Once realistic percentages are used for the homosexual population in the United States, Dr. Anbar’s position becomes more credible. Dr. Anbar’s sociological considerations of homosexuality added a good perspective to the issue.
Why is it then that the homosexual commmunity and some others view the ten percent figure as so sacred? Is it not because they are thinking, “If the public is led to believe that the homosexual population is so widespread, then the public can also be led to believe that our homosexuality is normal?” As for me and my house, we will accept the Bible’s position, that homosexuality is a sin in the eyes of God, never forgetting though that while God hates sin, he loves all of us sinners.
Kelseyville, California
Jacob Milgrom replies:
I agree with Rev. MacDonald, especially his final thought. As I wrote: “I am not for homosexuality, but I am for homosexuals.” I only take exception to the way the Bible is being distorted in order to pillory homosexuals and discriminate against them. Would Rev. MacDonald also apply the death penalty to homosexuals (Leviticus 20:13)? I am sure he has no such genocidal intentions. Luckily, even if one follows the Bible literally, this provision applies only to an infinitesimal fraction of the human race.
Potpourri
InReaders Reply, BR 10:02, we published a letter by Rabbi Roy Rosenberg on Dale Allison’s article on the Magi. The edited version of the letter and of Allison’s response omitted some hey points. The full texts of both appear below.
The Old Testament Prooftext of the Star That Guided Magi
“What Was the Star that Guided the Magi?” BR 09:06, by Dale Allison, was a valuable article, but it omits mention of the biblical proof texts that gave rise to the tradition of a messianic star.

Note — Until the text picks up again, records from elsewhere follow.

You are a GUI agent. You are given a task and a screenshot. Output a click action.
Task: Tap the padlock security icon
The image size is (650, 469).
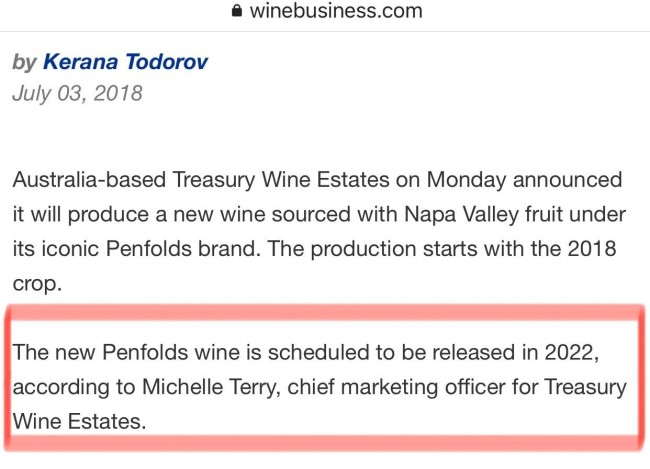pyautogui.click(x=237, y=11)
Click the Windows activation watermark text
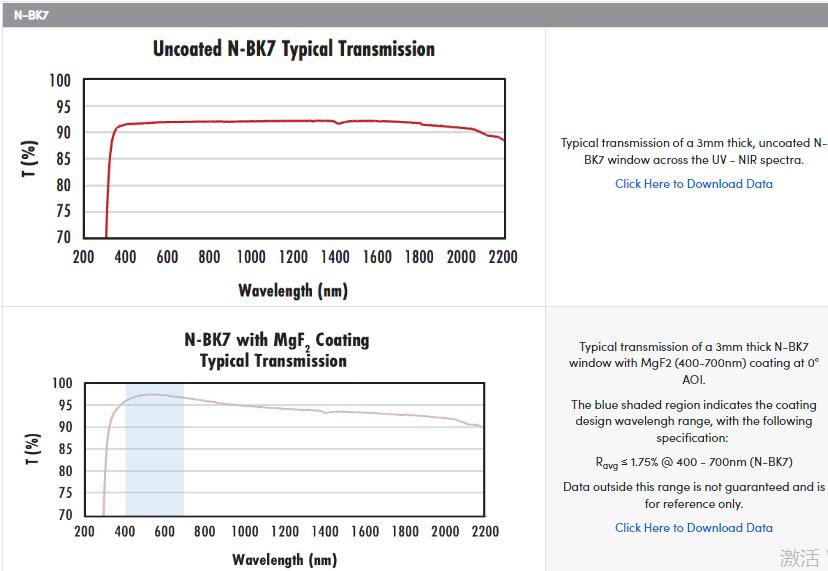Viewport: 828px width, 571px height. click(801, 558)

Numbers 24:17 reads, “A star will come forth from Jacob.” Isaiah 41:2 is even more important because it identifies the star by name. This reads, “Whom has Sedeq roused from the east and called to his feet; he gives nations before him and subdues kings.” The prophet was speaking of Cyrus of Persia, who came from the east to conquer Babylon; the rabbinic interpreters refer the verse to Abraham. Sedeq is, however, the planet Jupiter, and those who watched for heavenly signs in their own day to divine the time of Messiah’s coming could easily take this verse as referring to those who came from the east under the guidance of that star. Jewish astrology was based upon that of the Babylonians, in which Jupiter is the royal star (the star of Bel or Marduk). The word sedeq is most often translated “righteousness” or “victory,” but the context of this verse indicates that the planet is what the author, as well as later interpreters, had in mind.
New York, New York
Dale C. Allison, Jr. replies:
Rabbi Rosenberg is correct in suggesting that early Christians would have associated Matthew’s star with Numbers 24:17 (“a star will come forth from Jacob”). The translators of the Septuagint gave the verse a messianic meaning and the covenantors of Qumran identified the star with the levitical Messiah. There is the further circumstance, for whose proof I can only direct attention to the commentaries on Matthew, that Numbers 22:1–24:25 seems to have helped shape the entirety of Matthew 2:1–12.
I am, however, quite doubtful that there is any link with Isaiah 41:2 or with Jupiter. Not only does the “star” of Matthew not behave anything like that planet, but modern commentators on Isaiah prefer to translate the sedek of Isaiah 41:2 as “victory,” and I an am unaware of any pre-Christian text that associates the phrase in Isaiah with a messianic star or planet.